Page text »
════

Despite recent reports, you cannot avoid hell, have sins forgiven or save anyone's soul by following Pope Francis (@pontifex) on Twitter.
Such claims erupted this week after a British newspaper mangled a story about the usual plenary indulgence available to participants in the pope's World Youth Day. The Vatican decree said it could be extended to those who follow the celebration electronically, if accompanied by sacramental Confession, Eucharist and appropriate prayer.
The headline in Tuesday's Guardian was "Vatican offers 'time off purgatory' to followers of Pope Francis' tweets."
"Summer is a slow news time, and with all the Francis-mania, suddenly every reporter fancies himself a Vatican specialist," said Rocco Palmo, a Philadelphian who blogs about the Roman Catholic Church at "Whispers In the Loggia" and moderated at a 2011 Vatican conference on Catholic social media.
"It's an outbreak of the summertime stupids mixed with the fascination with Pope Francis."
By the time the Rev. James Martin, a Jesuit journalist, tried to set the record straight on the CNN Belief Blog, he counted nearly 200 news sources with similar headlines. He wrote that definitions of indulgence were in error and that the Twitter connection was a huge stretch.
There's nothing new in obtaining an indulgence "via the new means of social communication."
Listening to the pope's Christmas and Easter addresses can bring an indulgence if done in the right spirit with sacraments, and has been extended via radio and television for 50 years, Mr. Palmo said. New media have been included for at least a year, he said.
The decree was issued July 9 for next week's World Youth Day, a Catholic festival, in Rio de Janiero, Brazil.
"The young people and the faithful who are adequately prepared will obtain the Plenary Indulgence" if accompanied by Confession, Eucharist and prayer, the decree said.

════

Work to be completed » Go on with the article about the indulgence reports and Pope Francis's tweets, starting after its last sentence. The lines after this article have nothing to do with it.

Stored data »
════

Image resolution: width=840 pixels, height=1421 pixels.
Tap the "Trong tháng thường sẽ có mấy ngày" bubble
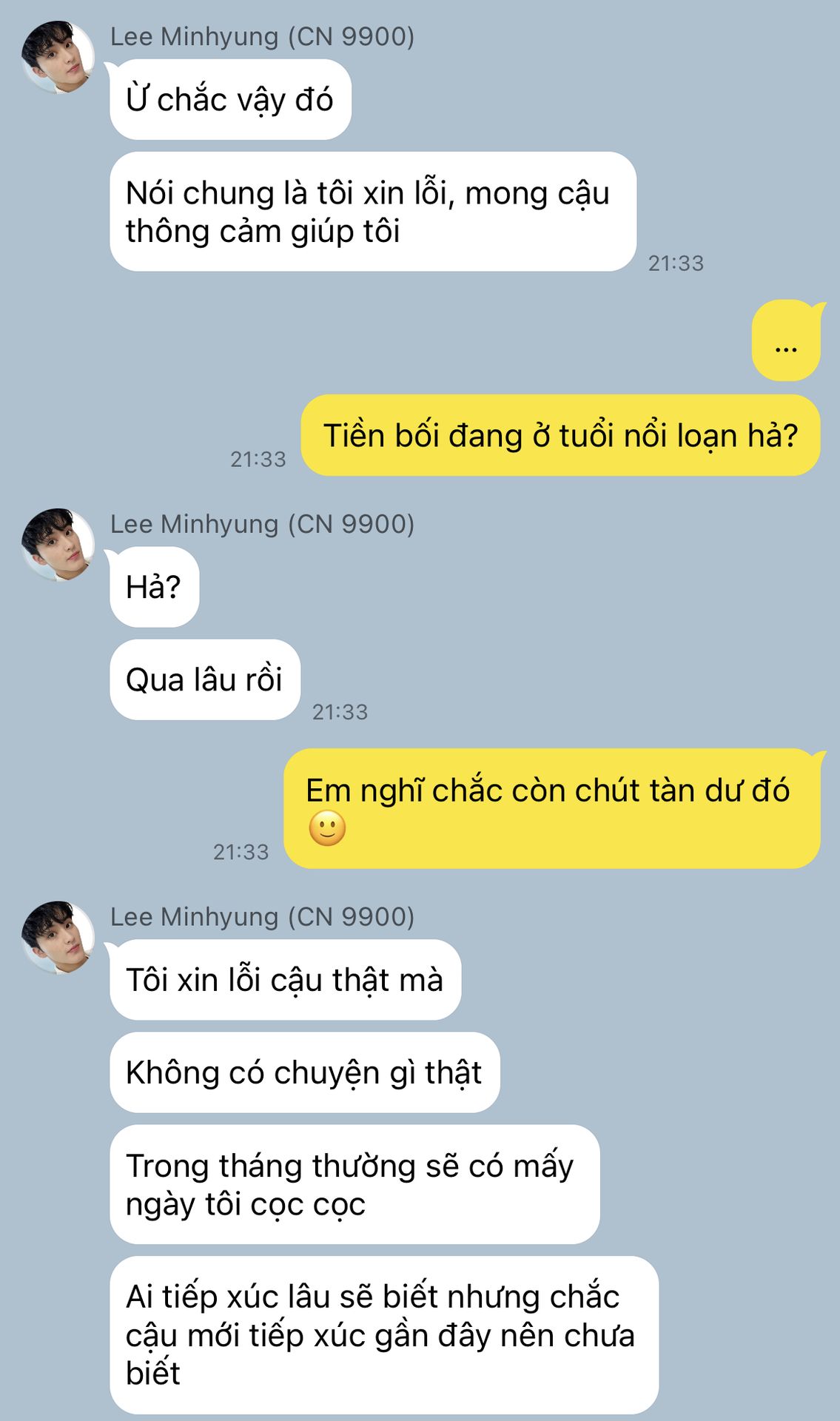click(x=355, y=1184)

════

Output »
"The faithful who on account of a legitimate impediment cannot attend the aforementioned celebrations may obtain Plenary Indulgence under the usual spiritual, sacramental and prayer conditions ... [by] following the same rites and spiritual exercises as they occur via television or radio or, with due devotion, via the new means of social communication."
The pope's Twitter account won't enable such participation because he tweets once a day, Mr. Palmo said. The event could be monitored via tweets at #WYD, he said. But for those with an Apple or Android mobile device, a better choice is The Pope App, sponsored by the Vatican.
"It will have all the live video," Mr. Palmo said.
Viral treatment of the decree is rooted in a misunderstanding of indulgences, said Robert Lockwood, communications director for the Catholic Diocese of Pittsburgh. "Everybody -- Catholics as well -- has a superstitious definition of the word and the baggage that it brings," he said.
Indulgences remain a point of contention between the Catholic and Protestant traditions.
In 1517, a German monk, Martin Luther, ignited the Protestant Reformation through his public challenge to indulgences and the theology surrounding them. A fundraiser for the new St. Peter's Basilica in Rome had been distorting the church's teaching on indulgences by claiming that donors to the new edifice would spring souls from purgatory.
In Catholic theology, purgatory is an intermediary state for the dead en route to heaven. It involves a purifying repentance for sins that have already been forgiven through Jesus' atoning death. "An indulgence is an expression of that repentance," Mr. Lockwood said.
"We understand that through the merits of Christ's death and resurrection we are saved, but we are also judged by our actions in this life. Our bad actions don't just disappear, and our good actions help make up for our bad actions. Taking part in something like the indulgence during World Youth Day is a way to take part in the ongoing conversion we should always be engaged in."